A Practical Approach to Improving Equity and Justice in Otolaryngology (2022 AMW)
2022 AAO-HNSF Annual Meeting & OTO Experience
Themes of inequity and injustice are woven through the history of medicine. The national and specialty-wide conversation about these problems has become more open in the past two years, in parallel with major social movements around the world. In combination with the COVID-19 pandemic, these conversations have shed light on ways in which privilege, disadvantage, and systemic bias have contributed to diminished quality and value of medical care, particular among historically marginalized populations. We as otolaryngologists may wonder about what kinds of bias, whether implicit or explicit, may be affecting our patients or may be perpetuated in our own practices.

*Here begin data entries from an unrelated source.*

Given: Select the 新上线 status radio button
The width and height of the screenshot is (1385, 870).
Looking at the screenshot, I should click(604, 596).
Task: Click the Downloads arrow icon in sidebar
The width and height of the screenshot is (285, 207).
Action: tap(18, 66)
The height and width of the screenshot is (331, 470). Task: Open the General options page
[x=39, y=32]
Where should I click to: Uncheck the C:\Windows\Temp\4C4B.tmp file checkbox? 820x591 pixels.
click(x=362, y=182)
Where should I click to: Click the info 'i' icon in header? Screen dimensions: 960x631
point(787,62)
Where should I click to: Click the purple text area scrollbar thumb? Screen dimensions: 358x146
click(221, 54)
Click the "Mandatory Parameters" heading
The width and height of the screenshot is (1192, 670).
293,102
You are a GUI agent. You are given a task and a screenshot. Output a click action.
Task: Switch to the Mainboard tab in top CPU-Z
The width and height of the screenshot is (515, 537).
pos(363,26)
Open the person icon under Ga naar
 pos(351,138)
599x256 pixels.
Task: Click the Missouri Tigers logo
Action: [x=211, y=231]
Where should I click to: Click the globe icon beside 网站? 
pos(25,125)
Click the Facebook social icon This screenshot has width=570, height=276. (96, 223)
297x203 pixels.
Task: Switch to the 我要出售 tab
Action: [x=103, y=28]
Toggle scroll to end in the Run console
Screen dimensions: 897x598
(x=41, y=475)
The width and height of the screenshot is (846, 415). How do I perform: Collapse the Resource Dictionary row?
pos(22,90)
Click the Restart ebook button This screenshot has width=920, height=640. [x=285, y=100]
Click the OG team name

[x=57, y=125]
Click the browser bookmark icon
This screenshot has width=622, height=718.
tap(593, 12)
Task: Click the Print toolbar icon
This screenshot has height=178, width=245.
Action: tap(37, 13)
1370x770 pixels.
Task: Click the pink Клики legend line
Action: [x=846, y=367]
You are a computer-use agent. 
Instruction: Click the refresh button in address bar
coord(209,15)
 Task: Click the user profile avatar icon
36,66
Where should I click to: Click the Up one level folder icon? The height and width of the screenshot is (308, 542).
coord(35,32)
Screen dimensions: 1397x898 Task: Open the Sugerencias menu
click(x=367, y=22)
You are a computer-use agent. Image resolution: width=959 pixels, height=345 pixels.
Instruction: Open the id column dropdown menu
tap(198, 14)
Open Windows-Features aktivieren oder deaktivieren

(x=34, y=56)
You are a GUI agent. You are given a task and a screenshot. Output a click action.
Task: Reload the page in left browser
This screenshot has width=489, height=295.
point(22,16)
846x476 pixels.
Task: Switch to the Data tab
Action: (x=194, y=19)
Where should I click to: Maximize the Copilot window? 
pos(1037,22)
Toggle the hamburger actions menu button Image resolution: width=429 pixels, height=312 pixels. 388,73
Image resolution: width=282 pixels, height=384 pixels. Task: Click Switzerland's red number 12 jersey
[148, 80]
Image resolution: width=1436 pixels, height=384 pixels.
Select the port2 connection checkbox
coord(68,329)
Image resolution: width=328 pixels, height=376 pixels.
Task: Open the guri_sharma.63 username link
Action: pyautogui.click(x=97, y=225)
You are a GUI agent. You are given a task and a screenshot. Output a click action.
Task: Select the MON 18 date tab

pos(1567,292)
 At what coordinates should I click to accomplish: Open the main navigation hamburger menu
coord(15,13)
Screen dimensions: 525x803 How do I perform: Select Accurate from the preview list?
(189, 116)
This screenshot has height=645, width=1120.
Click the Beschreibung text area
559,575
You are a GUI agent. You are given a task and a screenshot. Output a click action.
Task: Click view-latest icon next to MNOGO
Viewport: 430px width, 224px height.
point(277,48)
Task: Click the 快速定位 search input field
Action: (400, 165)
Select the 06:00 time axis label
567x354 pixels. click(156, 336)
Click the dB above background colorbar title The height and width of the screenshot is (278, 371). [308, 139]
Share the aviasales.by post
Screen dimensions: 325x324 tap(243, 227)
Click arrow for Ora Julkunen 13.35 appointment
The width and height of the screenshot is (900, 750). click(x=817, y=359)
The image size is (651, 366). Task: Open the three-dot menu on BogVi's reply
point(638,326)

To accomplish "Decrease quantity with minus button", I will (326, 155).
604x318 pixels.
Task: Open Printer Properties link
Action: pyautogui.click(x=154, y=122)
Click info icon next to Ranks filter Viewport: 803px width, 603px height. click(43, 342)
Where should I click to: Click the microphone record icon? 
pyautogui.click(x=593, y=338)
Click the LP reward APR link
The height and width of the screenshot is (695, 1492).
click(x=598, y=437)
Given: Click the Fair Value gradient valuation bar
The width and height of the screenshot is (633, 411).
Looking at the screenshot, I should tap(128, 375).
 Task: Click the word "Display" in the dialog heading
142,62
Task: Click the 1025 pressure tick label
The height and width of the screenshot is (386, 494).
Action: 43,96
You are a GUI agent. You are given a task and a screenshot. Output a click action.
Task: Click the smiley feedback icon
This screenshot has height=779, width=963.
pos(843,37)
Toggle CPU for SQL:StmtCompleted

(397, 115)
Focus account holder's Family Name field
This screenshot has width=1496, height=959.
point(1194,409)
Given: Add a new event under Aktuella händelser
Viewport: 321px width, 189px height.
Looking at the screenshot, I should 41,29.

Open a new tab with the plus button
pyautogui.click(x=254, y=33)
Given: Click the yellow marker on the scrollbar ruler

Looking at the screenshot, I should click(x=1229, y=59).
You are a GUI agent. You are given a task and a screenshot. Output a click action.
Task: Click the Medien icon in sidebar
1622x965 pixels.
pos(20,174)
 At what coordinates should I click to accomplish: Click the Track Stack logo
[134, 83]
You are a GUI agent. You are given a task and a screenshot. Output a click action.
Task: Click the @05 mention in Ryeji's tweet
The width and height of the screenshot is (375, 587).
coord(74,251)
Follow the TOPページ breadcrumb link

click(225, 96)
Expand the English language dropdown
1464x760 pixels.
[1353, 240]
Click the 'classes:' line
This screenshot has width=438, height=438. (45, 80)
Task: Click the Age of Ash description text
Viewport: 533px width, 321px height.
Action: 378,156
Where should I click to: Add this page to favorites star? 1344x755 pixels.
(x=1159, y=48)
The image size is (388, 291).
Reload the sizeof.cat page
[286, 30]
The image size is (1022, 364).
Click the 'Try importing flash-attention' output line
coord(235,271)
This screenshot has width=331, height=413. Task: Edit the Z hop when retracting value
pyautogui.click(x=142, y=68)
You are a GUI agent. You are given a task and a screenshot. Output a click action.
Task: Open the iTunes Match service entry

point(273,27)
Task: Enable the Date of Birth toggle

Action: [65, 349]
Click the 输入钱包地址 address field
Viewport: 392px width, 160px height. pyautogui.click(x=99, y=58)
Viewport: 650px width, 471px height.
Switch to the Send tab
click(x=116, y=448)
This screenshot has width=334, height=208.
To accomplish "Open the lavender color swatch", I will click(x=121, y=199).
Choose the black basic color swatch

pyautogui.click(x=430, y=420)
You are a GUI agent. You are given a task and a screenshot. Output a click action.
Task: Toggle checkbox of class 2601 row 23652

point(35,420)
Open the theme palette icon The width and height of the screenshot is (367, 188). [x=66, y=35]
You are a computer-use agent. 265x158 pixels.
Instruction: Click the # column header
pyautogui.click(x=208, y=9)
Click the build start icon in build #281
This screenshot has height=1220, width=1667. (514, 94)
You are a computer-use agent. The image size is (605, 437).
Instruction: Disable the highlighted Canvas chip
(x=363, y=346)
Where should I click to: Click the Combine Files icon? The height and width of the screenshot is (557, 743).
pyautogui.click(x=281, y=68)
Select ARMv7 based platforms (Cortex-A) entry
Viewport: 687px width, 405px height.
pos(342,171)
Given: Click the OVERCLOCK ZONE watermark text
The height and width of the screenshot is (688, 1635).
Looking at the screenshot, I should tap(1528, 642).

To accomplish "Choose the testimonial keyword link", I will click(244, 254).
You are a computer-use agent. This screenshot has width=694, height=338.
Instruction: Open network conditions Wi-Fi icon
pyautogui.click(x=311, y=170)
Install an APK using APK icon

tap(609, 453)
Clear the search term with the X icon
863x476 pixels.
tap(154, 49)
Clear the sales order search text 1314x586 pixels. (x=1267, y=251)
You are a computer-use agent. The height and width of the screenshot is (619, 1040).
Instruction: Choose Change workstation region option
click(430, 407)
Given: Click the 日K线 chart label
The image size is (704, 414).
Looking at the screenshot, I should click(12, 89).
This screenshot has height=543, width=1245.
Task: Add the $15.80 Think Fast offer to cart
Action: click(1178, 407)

This panel, hosted by members of the PSQI committee, including a former committee chair and national leaders in diversity/equity/inclusion in otolaryngology, will complement other PSQI committee panels addressing inequities in health care, with a specific focus on how systemic bias directly affects our patients and practices on a daily basis, and how individual practitioners can begin to address those biases. We will focus on racism, sexism, anti-LGBTQ+ and ableism bias, providing a review of current knowledge on the effects of these biases on surgical care in the United States, including effects on provider-patient interaction, treatment recommendations, and adherence to these recommendations. We will also address issues of diversity, where inequities in the pathway of physician training, recruitment, hiring, and promotion can influence the providers a patient may see. These issues will be examined for both academic and non-academic practice settings. We will connect quality to costs of care in order to discuss how systemic bias affects the value of surgical care delivered to patients of different privilege, and how this difference in value perpetuates injustice in health care.